YOUR OBJECTIVE: Whenever "computer" appears in a line of the entries below, that line counts; give the total only.

MATERIAL PROVIDED:
__________
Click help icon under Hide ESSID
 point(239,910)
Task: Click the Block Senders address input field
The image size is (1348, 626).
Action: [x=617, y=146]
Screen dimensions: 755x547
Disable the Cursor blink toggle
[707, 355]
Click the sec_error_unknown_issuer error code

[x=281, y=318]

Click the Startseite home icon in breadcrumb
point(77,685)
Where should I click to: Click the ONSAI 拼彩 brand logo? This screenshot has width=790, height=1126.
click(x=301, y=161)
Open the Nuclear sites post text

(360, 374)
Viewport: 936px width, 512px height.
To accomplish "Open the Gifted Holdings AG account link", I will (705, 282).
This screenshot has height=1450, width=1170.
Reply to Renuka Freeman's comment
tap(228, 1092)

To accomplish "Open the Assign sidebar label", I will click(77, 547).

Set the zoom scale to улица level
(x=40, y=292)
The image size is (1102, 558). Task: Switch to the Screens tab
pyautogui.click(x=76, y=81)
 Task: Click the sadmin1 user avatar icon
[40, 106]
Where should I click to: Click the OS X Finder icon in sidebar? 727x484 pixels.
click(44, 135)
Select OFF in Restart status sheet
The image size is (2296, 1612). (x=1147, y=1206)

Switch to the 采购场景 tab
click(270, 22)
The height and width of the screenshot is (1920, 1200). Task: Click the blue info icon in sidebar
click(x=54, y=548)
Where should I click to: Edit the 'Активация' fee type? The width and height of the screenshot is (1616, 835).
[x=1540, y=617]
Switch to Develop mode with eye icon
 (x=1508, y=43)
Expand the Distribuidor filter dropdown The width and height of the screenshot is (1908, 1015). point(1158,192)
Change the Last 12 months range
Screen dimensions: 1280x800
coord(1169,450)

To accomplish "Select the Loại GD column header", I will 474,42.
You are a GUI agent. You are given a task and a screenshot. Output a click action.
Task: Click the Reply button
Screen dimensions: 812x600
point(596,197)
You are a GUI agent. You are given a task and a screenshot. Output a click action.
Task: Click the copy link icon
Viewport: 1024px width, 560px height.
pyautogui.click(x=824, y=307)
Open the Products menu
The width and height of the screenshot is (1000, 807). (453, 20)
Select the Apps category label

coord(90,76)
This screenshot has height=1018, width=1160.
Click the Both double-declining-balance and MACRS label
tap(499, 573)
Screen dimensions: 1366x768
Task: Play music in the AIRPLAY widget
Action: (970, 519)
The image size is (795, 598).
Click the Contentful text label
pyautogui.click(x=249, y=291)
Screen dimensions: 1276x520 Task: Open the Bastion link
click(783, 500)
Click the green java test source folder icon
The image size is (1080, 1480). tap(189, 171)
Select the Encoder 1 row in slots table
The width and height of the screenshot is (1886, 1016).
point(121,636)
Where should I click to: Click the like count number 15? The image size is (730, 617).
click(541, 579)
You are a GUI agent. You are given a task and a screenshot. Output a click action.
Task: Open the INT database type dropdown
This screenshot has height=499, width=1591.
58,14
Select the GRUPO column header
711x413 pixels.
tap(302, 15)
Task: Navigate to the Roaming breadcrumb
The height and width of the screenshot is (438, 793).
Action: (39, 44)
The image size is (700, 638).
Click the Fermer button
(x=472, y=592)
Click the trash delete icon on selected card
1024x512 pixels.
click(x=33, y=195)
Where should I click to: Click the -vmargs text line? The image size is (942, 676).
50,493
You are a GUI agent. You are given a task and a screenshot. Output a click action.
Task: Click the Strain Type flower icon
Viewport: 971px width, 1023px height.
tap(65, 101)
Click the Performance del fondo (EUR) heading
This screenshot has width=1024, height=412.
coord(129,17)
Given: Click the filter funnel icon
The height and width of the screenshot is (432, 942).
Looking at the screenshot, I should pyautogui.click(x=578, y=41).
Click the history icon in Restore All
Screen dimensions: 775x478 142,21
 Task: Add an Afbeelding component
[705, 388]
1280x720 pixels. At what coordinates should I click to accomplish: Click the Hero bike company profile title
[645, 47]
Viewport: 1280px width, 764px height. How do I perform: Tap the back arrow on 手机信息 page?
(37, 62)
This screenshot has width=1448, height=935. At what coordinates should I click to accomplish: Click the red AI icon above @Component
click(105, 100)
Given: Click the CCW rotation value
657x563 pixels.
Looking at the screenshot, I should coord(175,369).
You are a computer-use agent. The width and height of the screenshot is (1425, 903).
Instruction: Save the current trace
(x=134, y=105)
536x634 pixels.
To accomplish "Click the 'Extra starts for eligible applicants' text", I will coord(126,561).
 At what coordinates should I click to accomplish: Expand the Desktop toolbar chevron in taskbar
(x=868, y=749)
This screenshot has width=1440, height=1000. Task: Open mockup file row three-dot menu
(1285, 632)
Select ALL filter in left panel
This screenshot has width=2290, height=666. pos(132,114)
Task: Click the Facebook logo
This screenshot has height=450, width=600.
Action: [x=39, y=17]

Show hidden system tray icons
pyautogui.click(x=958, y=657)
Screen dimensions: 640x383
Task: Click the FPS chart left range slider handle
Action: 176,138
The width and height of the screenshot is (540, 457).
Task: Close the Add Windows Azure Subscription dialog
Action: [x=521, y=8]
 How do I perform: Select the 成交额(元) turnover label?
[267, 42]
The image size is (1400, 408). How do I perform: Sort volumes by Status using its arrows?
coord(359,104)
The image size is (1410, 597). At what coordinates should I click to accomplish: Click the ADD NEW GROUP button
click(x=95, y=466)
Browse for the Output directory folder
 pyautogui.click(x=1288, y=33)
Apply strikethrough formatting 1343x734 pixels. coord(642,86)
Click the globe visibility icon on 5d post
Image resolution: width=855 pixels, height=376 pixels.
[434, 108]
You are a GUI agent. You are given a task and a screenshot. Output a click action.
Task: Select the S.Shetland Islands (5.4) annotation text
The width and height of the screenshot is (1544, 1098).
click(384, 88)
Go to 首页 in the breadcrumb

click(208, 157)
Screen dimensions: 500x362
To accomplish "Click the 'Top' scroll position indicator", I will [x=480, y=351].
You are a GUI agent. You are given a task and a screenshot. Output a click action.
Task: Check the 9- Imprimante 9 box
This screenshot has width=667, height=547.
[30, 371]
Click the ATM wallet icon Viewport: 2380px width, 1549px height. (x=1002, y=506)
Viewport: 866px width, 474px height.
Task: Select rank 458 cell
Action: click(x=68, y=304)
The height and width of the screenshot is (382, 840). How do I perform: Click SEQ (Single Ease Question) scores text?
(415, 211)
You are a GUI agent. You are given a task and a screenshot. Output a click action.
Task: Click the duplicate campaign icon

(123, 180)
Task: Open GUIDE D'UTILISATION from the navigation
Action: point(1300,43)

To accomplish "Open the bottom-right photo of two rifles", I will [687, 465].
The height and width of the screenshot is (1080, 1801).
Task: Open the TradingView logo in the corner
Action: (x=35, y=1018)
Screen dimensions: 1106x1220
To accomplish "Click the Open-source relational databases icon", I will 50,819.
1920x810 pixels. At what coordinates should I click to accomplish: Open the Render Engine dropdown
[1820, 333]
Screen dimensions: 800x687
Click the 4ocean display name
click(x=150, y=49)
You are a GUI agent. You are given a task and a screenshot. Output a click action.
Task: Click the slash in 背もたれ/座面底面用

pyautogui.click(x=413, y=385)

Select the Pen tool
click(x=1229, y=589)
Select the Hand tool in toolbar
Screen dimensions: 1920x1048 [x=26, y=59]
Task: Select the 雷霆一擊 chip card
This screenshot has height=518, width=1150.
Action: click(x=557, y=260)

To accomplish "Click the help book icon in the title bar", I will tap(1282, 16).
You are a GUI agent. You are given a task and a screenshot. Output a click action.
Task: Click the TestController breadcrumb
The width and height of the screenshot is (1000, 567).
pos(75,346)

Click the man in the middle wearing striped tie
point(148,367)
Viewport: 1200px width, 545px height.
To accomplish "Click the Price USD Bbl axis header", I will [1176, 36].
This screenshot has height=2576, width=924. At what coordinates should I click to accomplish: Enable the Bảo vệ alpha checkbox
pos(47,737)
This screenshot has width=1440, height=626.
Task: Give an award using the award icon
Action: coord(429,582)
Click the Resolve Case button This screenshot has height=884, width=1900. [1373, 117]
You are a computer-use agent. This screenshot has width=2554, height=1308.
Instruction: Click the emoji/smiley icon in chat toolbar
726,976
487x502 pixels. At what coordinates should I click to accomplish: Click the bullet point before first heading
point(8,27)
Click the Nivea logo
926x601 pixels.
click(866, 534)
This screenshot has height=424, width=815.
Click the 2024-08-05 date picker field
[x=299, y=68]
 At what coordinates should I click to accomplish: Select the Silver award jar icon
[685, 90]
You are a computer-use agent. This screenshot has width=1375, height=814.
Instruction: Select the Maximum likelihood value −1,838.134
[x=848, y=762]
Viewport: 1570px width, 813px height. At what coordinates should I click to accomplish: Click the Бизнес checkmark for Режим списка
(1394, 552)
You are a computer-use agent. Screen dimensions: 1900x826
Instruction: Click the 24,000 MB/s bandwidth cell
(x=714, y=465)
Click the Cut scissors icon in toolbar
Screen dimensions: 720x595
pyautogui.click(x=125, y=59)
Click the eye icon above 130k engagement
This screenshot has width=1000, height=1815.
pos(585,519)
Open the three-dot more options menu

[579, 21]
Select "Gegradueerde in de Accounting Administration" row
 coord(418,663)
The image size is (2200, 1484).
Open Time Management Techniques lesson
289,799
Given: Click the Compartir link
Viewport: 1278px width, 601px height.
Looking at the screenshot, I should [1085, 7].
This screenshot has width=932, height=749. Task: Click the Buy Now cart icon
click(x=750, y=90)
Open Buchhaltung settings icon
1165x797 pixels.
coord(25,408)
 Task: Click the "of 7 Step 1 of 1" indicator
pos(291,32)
__________
ANSWER: 4